* PROMPT
Reproduce each of the entries below word for word, line by line.

* INPUT FOR THIS TASK
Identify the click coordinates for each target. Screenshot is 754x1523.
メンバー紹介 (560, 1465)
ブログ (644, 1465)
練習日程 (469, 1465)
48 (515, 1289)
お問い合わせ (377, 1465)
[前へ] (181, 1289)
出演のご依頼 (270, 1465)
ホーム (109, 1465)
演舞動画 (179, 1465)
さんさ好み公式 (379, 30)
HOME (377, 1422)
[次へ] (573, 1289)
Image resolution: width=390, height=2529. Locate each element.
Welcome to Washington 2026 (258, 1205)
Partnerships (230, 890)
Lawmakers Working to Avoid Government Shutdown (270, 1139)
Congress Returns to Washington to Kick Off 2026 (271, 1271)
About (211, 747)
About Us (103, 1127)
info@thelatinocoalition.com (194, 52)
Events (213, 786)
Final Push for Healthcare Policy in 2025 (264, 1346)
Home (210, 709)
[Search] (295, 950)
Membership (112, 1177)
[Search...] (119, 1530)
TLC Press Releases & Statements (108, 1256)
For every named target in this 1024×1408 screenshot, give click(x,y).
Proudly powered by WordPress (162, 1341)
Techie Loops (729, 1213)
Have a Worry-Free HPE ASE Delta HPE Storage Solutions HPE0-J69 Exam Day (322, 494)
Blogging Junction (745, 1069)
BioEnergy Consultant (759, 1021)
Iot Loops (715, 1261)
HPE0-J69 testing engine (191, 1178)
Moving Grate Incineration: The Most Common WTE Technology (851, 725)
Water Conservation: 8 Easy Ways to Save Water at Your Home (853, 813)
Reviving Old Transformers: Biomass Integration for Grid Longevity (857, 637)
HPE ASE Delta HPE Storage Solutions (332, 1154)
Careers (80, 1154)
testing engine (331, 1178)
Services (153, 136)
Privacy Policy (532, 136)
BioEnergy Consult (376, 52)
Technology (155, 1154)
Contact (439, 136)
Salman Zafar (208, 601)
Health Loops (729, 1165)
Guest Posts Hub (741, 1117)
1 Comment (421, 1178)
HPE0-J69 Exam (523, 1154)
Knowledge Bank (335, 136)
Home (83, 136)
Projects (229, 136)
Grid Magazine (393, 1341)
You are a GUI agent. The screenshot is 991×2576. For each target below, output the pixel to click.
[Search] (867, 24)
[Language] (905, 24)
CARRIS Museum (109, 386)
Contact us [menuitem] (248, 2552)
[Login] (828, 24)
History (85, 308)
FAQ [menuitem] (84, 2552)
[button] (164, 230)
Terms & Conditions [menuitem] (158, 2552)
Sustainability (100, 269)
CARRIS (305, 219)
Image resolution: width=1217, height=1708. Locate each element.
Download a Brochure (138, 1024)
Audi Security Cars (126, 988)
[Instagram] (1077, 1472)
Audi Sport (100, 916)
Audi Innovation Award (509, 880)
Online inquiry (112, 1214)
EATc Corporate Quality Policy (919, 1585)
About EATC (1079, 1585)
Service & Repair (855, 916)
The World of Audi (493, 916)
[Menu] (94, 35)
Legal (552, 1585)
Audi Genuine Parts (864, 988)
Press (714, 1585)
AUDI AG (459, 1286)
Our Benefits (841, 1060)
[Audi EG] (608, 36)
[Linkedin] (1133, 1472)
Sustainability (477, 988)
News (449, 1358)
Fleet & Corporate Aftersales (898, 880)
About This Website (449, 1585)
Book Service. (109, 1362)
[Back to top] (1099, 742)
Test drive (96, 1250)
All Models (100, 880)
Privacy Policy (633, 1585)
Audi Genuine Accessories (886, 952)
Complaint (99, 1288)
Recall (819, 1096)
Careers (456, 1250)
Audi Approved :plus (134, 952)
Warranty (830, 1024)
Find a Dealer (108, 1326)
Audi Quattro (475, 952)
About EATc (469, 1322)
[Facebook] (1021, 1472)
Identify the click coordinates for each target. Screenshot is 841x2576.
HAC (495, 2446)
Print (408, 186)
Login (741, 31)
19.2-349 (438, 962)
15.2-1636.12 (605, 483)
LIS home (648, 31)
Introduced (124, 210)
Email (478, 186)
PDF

* ANSWER
Identify the click coordinates for each target. Screenshot is 754x1523.
メンバー紹介 (560, 1465)
ブログ (644, 1465)
練習日程 (469, 1465)
48 (515, 1289)
お問い合わせ (377, 1465)
[前へ] (181, 1289)
出演のご依頼 (270, 1465)
ホーム (109, 1465)
演舞動画 (179, 1465)
さんさ好み公式 (379, 30)
HOME (377, 1422)
[次へ] (573, 1289)
Image resolution: width=390, height=2529. Locate each element.
Welcome to Washington 2026 (258, 1205)
Partnerships (230, 890)
Lawmakers Working to Avoid Government Shutdown (270, 1139)
Congress Returns to Washington to Kick Off 2026 (271, 1271)
About (211, 747)
About Us (103, 1127)
info@thelatinocoalition.com (194, 52)
Events (213, 786)
Final Push for Healthcare Policy in 2025 (264, 1346)
Home (210, 709)
[Search] (295, 950)
Membership (112, 1177)
[Search...] (119, 1530)
TLC Press Releases & Statements (108, 1256)
For every named target in this 1024×1408 screenshot, give click(x,y).
Proudly powered by WordPress (162, 1341)
Techie Loops (729, 1213)
Have a Worry-Free HPE ASE Delta HPE Storage Solutions HPE0-J69 Exam Day (322, 494)
Blogging Junction (745, 1069)
BioEnergy Consultant (759, 1021)
Iot Loops (715, 1261)
HPE0-J69 testing engine (191, 1178)
Moving Grate Incineration: The Most Common WTE Technology (851, 725)
Water Conservation: 8 Easy Ways to Save Water at Your Home (853, 813)
Reviving Old Transformers: Biomass Integration for Grid Longevity (857, 637)
HPE ASE Delta HPE Storage Solutions (332, 1154)
Careers (80, 1154)
testing engine (331, 1178)
Services (153, 136)
Privacy Policy (532, 136)
BioEnergy Consult (376, 52)
Technology (155, 1154)
Contact (439, 136)
Salman Zafar (208, 601)
Health Loops (729, 1165)
Guest Posts Hub (741, 1117)
1 Comment (421, 1178)
HPE0-J69 Exam (523, 1154)
Knowledge Bank (335, 136)
Home (83, 136)
Projects (229, 136)
Grid Magazine (393, 1341)
You are a GUI agent. The screenshot is 991×2576. For each target below, output the pixel to click.
[Search] (867, 24)
[Language] (905, 24)
CARRIS Museum (109, 386)
Contact us [menuitem] (248, 2552)
[Login] (828, 24)
History (85, 308)
FAQ [menuitem] (84, 2552)
[button] (164, 230)
Terms & Conditions [menuitem] (158, 2552)
Sustainability (100, 269)
CARRIS (305, 219)
Image resolution: width=1217, height=1708. Locate each element.
Download a Brochure (138, 1024)
Audi Security Cars (126, 988)
[Instagram] (1077, 1472)
Audi Sport (100, 916)
Audi Innovation Award (509, 880)
Online inquiry (112, 1214)
EATc Corporate Quality Policy (919, 1585)
About EATC (1079, 1585)
Service & Repair (855, 916)
The World of Audi (493, 916)
[Menu] (94, 35)
Legal (552, 1585)
Audi Genuine Parts (864, 988)
Press (714, 1585)
AUDI AG (459, 1286)
Our Benefits (841, 1060)
[Audi EG] (608, 36)
[Linkedin] (1133, 1472)
Sustainability (477, 988)
News (449, 1358)
Fleet & Corporate Aftersales (898, 880)
About This Website (449, 1585)
Book Service. (109, 1362)
[Back to top] (1099, 742)
Test drive (96, 1250)
All Models (100, 880)
Privacy Policy (633, 1585)
Audi Genuine Accessories (886, 952)
Complaint (99, 1288)
Recall (819, 1096)
Careers (456, 1250)
Audi Approved :plus (134, 952)
Warranty (830, 1024)
Find a Dealer (108, 1326)
Audi Quattro (475, 952)
About EATc (469, 1322)
[Facebook] (1021, 1472)
Identify the click coordinates for each target. Screenshot is 841x2576.
HAC (495, 2446)
Print (408, 186)
Login (741, 31)
19.2-349 (438, 962)
15.2-1636.12 (605, 483)
LIS home (648, 31)
Introduced (124, 210)
Email (478, 186)
PDF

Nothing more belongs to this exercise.